» TASK GOAL: Copy word for word the lines of the items, starting with the line that contains "This screenshot has width=1179, height=455." and going on through the line that contains "click(43, 115)". Leave the pictures out of your answer.

» DATA ENTRIES:
━━━━━━━━━━━━━━━━

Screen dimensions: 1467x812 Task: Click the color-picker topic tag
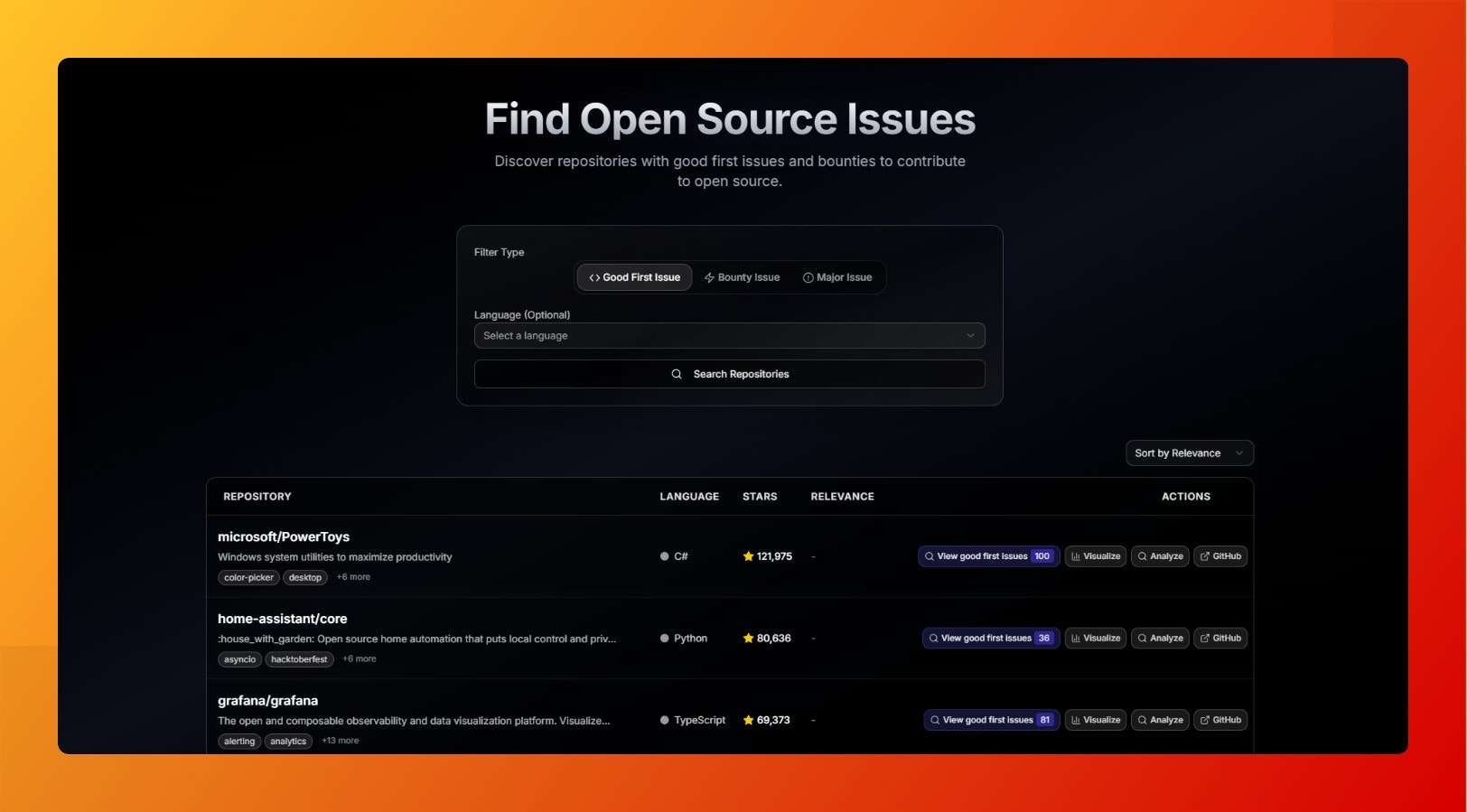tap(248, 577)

━━━━━━━━━━━━━━━━

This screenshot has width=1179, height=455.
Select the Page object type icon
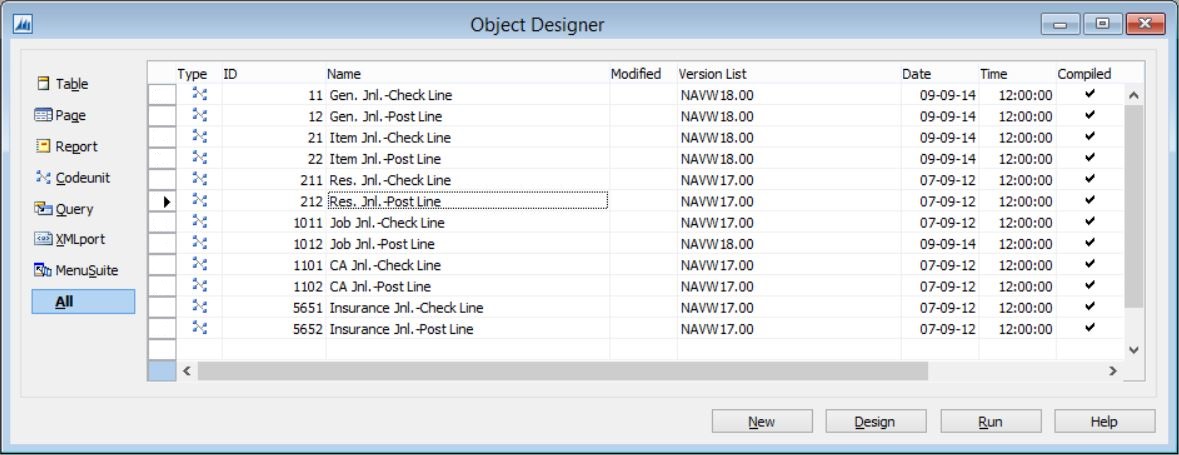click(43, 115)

━━━━━━━━━━━━━━━━

» THE RESULT:
This screenshot has width=1179, height=455.
Select the Page object type icon
click(43, 115)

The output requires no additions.